■ **WHAT YOU ARE ASKED TO DO**:
The lines running from the one that contains "Task: Open the Content1 template" to the end of the records below are what to reproduce, exactly and without pictures.

═════ RECORDS SHOWN ═════

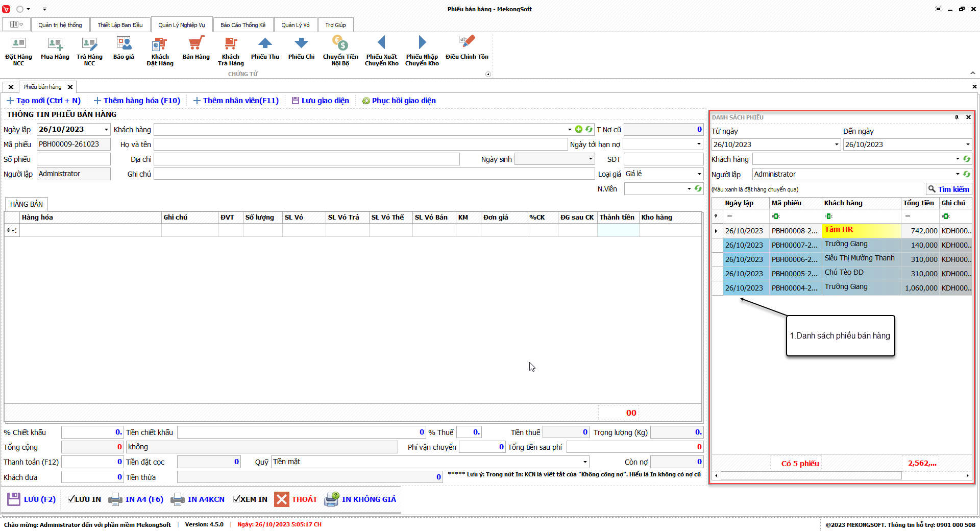
Task: Click green add customer plus icon
Action: (x=579, y=130)
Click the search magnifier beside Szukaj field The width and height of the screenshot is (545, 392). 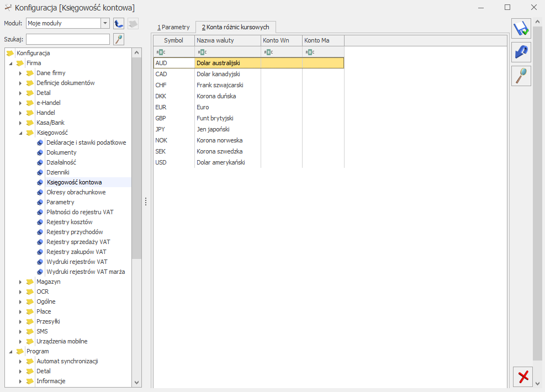(119, 39)
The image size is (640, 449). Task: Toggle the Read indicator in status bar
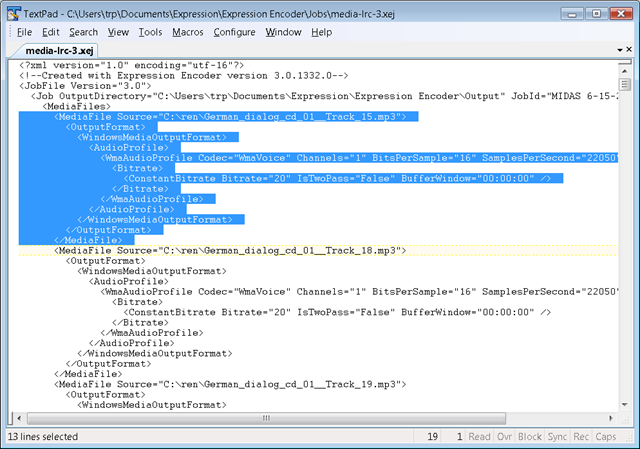point(480,437)
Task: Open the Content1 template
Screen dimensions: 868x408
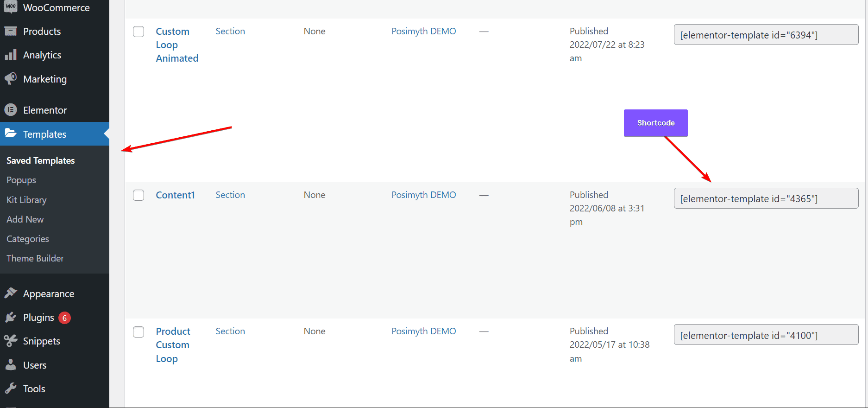Action: pos(175,195)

═════

■ **RESULT OF THIS TASK**:
Task: Open the Content1 template
Screen dimensions: 868x408
Action: pos(175,195)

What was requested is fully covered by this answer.